The task: Please copy the items below without changes, starting with the line containing "Open the #USSDonaldCook hashtag link" and going on through the line containing "pyautogui.click(x=832, y=507)".

Start of Record list

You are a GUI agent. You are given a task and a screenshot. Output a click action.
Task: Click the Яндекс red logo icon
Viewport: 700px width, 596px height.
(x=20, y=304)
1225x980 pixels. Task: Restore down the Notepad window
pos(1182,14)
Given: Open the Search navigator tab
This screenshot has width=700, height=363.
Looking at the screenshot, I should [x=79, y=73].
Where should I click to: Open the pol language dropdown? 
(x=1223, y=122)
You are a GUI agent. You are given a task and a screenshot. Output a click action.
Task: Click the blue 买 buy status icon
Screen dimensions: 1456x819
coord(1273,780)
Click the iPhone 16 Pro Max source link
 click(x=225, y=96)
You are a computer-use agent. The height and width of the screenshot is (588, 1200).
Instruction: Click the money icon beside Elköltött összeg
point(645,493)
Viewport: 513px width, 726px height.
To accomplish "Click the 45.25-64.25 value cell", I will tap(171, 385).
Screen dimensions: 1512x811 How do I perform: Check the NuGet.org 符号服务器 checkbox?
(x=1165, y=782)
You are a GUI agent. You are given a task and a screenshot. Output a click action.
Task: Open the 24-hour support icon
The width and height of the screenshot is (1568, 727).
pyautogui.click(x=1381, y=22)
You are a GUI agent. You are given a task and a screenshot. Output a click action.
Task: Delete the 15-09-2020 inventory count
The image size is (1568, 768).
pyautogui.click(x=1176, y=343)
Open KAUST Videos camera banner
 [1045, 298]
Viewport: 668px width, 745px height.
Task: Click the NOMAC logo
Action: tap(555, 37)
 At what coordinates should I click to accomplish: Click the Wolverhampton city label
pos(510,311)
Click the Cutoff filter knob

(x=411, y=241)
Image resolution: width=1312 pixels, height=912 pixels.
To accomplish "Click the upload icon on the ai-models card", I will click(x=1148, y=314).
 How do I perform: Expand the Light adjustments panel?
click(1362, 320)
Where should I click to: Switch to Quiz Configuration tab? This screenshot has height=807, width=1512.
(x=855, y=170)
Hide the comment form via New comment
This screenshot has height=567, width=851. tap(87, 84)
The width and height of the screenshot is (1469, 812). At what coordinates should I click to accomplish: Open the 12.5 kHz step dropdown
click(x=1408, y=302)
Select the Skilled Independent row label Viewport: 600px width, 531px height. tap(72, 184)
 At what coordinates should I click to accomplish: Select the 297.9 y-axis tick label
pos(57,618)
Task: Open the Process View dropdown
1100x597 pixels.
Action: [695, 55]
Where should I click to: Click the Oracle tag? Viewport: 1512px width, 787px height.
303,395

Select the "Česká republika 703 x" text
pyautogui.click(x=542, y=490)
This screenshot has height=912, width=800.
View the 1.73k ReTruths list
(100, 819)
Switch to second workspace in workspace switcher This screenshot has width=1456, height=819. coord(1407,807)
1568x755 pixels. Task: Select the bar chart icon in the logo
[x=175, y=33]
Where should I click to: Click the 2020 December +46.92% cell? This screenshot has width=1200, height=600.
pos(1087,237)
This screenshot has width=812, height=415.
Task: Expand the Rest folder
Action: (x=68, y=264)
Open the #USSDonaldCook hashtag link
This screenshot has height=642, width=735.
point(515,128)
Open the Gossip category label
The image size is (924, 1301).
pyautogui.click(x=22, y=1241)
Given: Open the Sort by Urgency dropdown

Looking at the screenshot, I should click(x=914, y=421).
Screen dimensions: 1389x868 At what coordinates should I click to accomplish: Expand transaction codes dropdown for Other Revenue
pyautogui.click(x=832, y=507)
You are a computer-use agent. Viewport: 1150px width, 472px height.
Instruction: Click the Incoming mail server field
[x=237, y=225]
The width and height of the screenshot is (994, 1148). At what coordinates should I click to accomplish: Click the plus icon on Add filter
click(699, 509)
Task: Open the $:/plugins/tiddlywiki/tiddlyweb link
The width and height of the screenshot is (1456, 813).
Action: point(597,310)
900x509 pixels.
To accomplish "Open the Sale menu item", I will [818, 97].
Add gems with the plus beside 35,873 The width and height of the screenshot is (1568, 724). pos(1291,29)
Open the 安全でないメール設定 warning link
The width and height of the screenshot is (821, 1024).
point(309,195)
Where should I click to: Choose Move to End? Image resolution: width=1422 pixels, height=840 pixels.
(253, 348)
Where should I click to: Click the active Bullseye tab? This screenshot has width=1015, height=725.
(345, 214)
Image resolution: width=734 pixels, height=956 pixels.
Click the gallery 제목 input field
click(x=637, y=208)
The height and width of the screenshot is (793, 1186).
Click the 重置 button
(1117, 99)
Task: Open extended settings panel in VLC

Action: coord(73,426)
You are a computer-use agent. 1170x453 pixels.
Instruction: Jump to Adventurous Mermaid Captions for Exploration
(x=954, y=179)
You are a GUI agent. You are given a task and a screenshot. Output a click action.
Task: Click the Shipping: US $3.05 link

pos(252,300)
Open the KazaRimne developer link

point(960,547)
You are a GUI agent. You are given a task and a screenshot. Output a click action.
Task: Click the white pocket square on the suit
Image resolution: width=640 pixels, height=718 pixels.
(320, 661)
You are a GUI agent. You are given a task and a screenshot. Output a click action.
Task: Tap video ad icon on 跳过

End of Record list

Result of the task:
Open the #USSDonaldCook hashtag link
This screenshot has height=642, width=735.
point(515,128)
Open the Gossip category label
The image size is (924, 1301).
pyautogui.click(x=22, y=1241)
Given: Open the Sort by Urgency dropdown

Looking at the screenshot, I should click(x=914, y=421).
Screen dimensions: 1389x868 At what coordinates should I click to accomplish: Expand transaction codes dropdown for Other Revenue
pyautogui.click(x=832, y=507)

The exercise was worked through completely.